Civil Service employment on 31 March 2015 was 439,323, down 619 (0.1%) on 31 March 2014. On a full-time equivalent basis, Civil Service employment was 405,573, down by 211 (0.1%) over the same period
The number of full-time civil servants fell by 4,996 (1.5%) to 327,696 between 31 March 2014 and 31 March 2015. The number of civil servants working part-time increased by 4,377 to 111,627 (4.1%)
Of those employees who declared their ethnicity, 10.6% were from an ethnic minority – an increase of 0.5 percentage points from 2014
Of those who declared their disability status, 8.9% were disabled
Nearly half (49%) of all employees leaving the Civil Service were from the Administrative responsibility level.
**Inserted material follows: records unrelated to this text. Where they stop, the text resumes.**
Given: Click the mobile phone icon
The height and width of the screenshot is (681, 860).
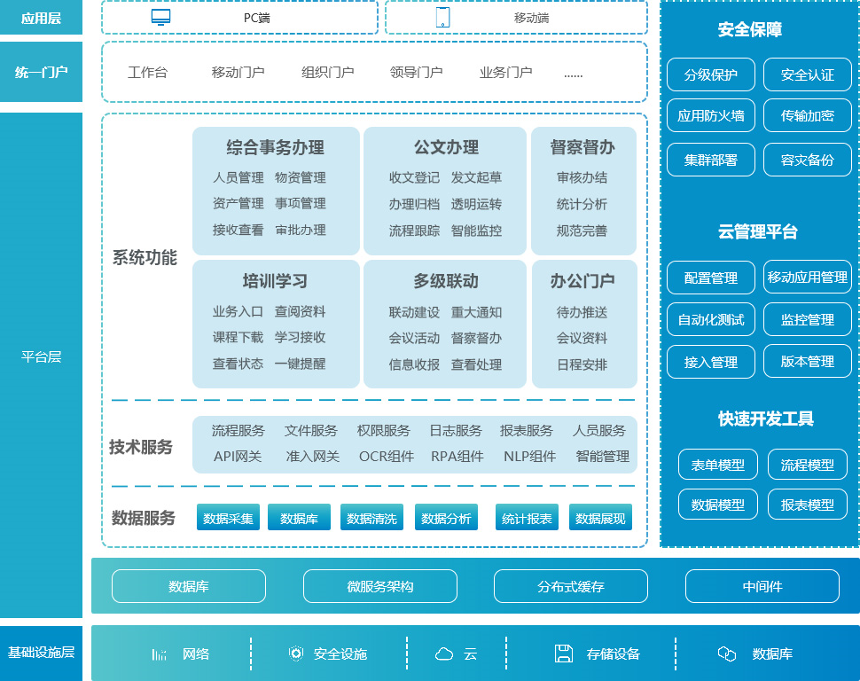Looking at the screenshot, I should click(442, 17).

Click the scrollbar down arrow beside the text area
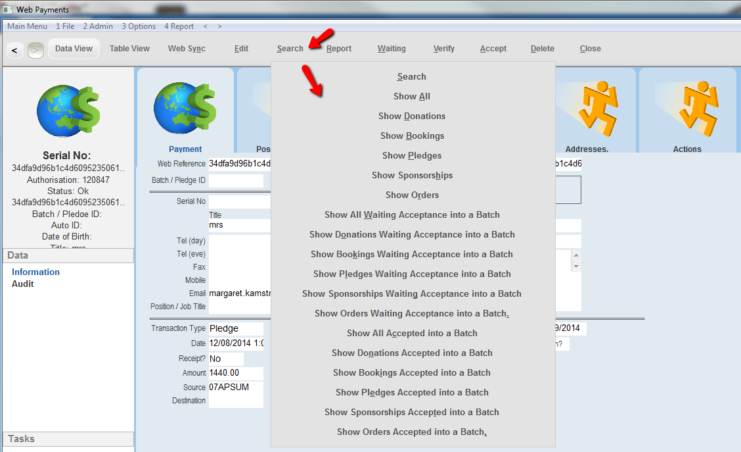click(x=576, y=266)
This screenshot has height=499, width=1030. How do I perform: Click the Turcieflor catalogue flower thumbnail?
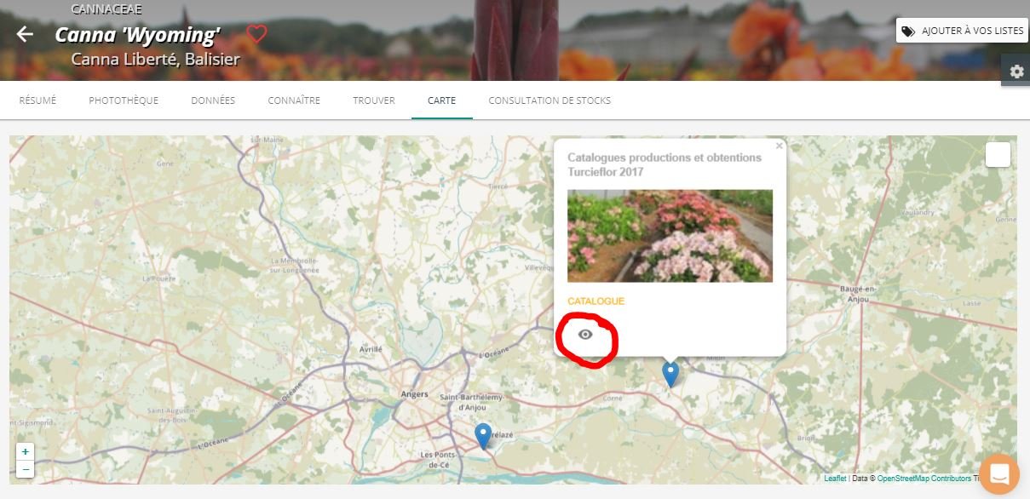670,236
The administrative level makes up just less than 40% of the Civil Service
More than 82% of civil servants were aged 30 to 59. The number of civil servants aged 60 or above was 36,509, an increase of 728 from 31 March 2014. The number of civil servants aged 65 and over increased by 279 (3.6%) from 31 March 2014
Median gross annual earnings (excluding overtime or one-off bonuses) for Civil Service employees were £24,980 in March 2015, an increase of £250 (1.0%) on March 2014
This bulletin contains an overview of Civil Service employment statistics on 31 March 2015 in context with statistics from previous years. The earliest available data on a consistent basis are for 31 March 2008. Data prior to this were collected for different reference dates in the year. There were also changes in coverage prior to 2008. Longer time series for total Civil Service employment are available from the Public Sector Employment release. The latest published statistics are for Quarter 2 (April to June) 2015 when Civil Service employment was 431,100 (397,850 on a full-time equivalent basis).
The release counts all home Civil Service employees. It excludes the Northern Ireland Civil Service, other Crown servants and employees of the wider public sector. There are home Civil Service employees based in Northern Ireland and Overseas.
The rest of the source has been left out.